Doch der Inszenierung gelingt eine schöne, von Beifall umtoste Schlussszene, wenn von Nathan Licht ins Dunkel der Abstammungen gebracht wird. Das Licht im Zuschauerraum geht an, und Lessings meist in eher traurige Unsicherheit der Figuren aufgelöste Szene wird in Rostock fast zu Komödie, indem die verzwickte Unwirklichkeit und Konstruiertheit der Erklärungen ausgestellt wird. Herrlich, wie Sabrina Franks Templerin auf ihre immer neuen Familiennamen reagiert, wie sie genervt und schwach protestierend resigniert. Da muss der Darsteller des Klosterbruders, "Ulf, komm doch mal",  zum Beweis noch einmal auf die Bühne gerufen werden, und als man gar nicht mehr weiter weiß, zücken alle das gelbe Reclam-Heftchen mit Lessings Text und lesen die Schlussszene vor. So bekommt eine Inszenierung, die zwischen Meriten und Schwächen schwankt, schließlich klatschmarschartigen Applaus.

Nathan der Weise
von Gotthold Ephraim Lessing
Regie: Sewan Latchinian, Ausstattung: Tobias Wartenberg, Dramaturgie: Martin Stefke.
Mit: Ulrich K. Müller, Inga Wolff, Bernd Färber, Cornelia Wöß, Juschka Spitzer, Sabrina Frank, Steffen Schreier, Ulf Perthel, Till Demuth.
Dauer: 2 Stunden 10 Minuten, keine Pause

www.volkstheater-rostock.de

 

Kritikenrundschau

Sewan Latchinian zeige Lessings "Nathan" "hochaktuell, schärft hier und da nach, wird dadurch brutaler, menschlicher, direkter", schreibt Juliane Hinz in den Norddeutschen Neuesten Nachrichten (28.9.15). Den Pathos verwerfe er, führe ihn als poetische Utopie vor. "Bernd Färber überzeugt als menschlicher Nathan, dessen Weisheit mehr Klugheit ist als Großdenkertum. Sabrina Frank gibt eine jugendliche, energiegeladene und ungeduldige Templerin." Mit Ulrich Müller werde Saladin zum skrupellosen Diktator, so Hinz: "Starke Darsteller und ein rundes Inszenierungskonzept – ein vielversprechender Auftakt."
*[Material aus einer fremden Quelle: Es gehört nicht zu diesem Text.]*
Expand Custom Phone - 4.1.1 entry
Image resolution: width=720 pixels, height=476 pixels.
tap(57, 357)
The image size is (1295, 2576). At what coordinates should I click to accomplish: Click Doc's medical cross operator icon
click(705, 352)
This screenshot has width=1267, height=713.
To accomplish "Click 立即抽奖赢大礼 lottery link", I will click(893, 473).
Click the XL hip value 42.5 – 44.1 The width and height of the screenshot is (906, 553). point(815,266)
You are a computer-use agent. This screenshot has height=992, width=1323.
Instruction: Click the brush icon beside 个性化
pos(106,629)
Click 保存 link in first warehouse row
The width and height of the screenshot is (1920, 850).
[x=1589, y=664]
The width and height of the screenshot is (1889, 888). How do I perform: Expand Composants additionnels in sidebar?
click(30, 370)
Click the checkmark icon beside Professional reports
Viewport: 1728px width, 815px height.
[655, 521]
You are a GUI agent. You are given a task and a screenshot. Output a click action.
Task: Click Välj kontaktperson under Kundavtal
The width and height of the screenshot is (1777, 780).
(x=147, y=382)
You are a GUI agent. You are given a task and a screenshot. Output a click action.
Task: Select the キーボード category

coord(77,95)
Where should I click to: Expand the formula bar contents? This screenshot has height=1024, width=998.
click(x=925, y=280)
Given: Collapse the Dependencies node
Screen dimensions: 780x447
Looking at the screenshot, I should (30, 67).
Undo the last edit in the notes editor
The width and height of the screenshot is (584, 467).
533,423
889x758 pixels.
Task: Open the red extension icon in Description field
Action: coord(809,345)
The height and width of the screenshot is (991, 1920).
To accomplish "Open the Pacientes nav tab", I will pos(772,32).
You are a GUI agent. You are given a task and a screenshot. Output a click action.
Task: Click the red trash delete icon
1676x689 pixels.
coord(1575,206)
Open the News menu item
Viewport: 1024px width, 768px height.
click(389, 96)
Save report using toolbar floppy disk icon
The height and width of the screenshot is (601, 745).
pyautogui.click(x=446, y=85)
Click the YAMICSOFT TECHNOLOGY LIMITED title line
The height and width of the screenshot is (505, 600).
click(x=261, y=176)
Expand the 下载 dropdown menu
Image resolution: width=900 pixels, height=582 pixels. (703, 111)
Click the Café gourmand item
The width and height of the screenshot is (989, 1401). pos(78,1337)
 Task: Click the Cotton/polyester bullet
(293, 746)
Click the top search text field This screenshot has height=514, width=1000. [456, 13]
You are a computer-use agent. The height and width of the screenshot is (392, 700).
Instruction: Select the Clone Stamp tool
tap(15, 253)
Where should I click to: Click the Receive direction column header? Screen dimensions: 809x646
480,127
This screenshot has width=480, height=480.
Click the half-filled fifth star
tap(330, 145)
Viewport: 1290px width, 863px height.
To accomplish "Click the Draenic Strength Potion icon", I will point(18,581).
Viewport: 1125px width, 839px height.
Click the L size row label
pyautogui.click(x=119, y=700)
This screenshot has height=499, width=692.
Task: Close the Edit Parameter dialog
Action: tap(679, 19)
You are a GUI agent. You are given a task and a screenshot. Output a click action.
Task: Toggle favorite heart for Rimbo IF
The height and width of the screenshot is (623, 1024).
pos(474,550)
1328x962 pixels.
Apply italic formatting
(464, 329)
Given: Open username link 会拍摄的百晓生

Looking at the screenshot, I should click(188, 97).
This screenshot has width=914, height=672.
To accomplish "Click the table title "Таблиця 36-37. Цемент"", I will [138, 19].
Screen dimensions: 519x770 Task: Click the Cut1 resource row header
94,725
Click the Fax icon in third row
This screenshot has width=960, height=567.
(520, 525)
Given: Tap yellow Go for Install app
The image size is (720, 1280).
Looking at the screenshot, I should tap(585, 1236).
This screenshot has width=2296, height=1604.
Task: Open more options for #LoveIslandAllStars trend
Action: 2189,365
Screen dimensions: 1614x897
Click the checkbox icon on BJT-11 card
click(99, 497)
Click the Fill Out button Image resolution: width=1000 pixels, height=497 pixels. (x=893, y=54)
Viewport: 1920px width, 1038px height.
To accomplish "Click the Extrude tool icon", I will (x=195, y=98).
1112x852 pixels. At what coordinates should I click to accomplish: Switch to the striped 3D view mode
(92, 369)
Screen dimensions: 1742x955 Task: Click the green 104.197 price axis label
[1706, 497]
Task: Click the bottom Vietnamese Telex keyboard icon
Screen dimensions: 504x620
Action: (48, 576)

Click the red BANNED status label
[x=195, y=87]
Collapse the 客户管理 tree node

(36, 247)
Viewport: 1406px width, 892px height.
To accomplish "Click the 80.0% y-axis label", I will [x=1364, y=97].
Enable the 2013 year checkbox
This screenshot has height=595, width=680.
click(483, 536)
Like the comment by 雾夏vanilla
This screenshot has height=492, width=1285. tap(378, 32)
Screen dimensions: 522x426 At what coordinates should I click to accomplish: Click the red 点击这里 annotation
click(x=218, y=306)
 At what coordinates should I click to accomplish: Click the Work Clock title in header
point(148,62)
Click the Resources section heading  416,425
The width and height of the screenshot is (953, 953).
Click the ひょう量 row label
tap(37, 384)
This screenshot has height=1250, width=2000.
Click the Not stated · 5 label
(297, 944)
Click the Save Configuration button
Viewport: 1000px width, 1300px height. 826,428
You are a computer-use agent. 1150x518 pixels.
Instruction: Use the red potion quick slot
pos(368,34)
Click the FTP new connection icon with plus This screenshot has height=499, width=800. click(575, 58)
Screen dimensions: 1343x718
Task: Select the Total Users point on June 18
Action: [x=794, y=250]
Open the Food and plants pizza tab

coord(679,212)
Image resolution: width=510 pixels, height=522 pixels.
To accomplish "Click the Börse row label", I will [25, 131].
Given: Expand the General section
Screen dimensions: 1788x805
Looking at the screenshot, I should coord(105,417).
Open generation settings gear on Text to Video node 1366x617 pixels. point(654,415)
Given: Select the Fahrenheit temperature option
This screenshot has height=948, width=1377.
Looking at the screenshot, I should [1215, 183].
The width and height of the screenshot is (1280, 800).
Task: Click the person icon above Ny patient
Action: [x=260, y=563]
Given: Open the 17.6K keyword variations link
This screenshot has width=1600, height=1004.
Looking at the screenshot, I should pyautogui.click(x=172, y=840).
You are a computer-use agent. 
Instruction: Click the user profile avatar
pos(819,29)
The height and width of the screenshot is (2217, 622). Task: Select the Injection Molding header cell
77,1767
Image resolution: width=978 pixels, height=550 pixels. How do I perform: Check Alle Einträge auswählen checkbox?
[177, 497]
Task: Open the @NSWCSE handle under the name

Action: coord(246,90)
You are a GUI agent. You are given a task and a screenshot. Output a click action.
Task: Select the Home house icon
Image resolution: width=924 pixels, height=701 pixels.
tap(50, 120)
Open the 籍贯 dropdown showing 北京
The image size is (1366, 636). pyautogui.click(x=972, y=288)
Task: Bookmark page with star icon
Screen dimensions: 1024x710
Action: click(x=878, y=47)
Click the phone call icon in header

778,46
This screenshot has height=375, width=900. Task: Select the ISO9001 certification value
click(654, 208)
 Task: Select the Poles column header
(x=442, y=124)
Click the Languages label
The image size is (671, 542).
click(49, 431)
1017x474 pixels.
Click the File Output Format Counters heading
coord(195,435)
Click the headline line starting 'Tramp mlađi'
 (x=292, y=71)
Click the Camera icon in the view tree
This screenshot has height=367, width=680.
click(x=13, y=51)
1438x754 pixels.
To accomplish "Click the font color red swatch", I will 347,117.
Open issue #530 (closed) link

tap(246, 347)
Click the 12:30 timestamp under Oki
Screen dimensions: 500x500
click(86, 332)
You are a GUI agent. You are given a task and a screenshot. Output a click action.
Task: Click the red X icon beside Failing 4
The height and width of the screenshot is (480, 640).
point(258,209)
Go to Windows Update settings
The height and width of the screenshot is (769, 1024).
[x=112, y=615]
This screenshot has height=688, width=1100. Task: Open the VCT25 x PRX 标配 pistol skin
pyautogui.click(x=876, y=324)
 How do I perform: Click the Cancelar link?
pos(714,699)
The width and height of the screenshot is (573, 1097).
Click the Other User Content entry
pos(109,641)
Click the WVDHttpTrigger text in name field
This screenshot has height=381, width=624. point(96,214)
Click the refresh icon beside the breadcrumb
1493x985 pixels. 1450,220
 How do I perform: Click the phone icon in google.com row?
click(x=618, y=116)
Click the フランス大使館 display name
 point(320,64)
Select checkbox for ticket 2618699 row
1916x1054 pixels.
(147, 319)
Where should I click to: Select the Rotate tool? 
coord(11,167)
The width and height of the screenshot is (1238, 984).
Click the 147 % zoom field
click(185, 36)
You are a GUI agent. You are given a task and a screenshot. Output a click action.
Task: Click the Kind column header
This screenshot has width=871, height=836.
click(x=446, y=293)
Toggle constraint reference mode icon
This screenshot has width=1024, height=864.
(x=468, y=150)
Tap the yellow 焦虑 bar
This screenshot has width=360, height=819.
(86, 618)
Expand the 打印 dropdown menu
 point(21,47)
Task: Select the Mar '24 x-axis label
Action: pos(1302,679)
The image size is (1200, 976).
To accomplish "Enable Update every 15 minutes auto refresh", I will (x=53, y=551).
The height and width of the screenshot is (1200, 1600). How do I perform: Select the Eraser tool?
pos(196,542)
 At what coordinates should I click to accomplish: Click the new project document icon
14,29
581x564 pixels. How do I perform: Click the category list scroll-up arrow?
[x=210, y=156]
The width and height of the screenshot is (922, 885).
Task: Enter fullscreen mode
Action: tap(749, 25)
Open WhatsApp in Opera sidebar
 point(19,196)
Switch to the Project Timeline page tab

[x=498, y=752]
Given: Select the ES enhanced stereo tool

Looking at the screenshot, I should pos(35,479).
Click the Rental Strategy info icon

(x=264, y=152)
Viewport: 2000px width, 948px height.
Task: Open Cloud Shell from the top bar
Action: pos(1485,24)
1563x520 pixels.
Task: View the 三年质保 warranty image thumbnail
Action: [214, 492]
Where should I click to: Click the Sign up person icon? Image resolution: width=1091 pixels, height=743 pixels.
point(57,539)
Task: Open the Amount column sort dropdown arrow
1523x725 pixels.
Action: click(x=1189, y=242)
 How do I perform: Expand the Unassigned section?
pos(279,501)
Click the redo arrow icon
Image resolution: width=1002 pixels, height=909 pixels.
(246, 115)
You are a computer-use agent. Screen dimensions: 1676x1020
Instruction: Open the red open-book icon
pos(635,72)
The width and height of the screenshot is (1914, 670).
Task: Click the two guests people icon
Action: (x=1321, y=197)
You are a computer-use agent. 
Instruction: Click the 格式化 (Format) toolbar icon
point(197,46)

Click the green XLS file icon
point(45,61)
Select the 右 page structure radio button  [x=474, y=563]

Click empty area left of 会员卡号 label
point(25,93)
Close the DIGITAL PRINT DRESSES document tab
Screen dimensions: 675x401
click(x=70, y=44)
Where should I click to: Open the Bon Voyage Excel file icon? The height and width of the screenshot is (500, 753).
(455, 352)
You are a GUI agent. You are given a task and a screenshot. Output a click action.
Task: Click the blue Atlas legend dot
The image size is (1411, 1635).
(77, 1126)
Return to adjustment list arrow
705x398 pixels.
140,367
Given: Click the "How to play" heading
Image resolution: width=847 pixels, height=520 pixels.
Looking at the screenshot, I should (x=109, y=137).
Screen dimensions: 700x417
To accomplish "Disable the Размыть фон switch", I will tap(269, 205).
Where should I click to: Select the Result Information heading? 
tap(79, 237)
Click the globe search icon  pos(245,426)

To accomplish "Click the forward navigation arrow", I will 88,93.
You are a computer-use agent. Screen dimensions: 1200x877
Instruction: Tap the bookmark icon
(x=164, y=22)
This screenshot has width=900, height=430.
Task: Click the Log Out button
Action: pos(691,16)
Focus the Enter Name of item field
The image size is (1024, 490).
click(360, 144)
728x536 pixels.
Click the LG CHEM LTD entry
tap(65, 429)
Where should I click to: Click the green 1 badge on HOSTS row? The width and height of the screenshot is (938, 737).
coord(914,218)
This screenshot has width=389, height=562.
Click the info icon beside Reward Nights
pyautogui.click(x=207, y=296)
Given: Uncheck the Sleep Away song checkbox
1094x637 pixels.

"So deutlich wie in Sewan Latchinians Inszenierung sah man das Stück selten aufgeführt“, schreiben Dietrich Pätzold und Heinz-Jürgen Staszak in ihrem Resümee des gesamten "Stapellaufs" für die Ostsee-Zeitung (28.9.15) über den "Nathan". Zwar gerate Lessings Konstruktion durch Latchinians direkte Annäherung zwischendurch "arg ins Wackeln", aber der Schluss sei "geschickt gelöst" und vermittle Toleranz "auch gegenüber dem zu schön konstruierten (…) Text".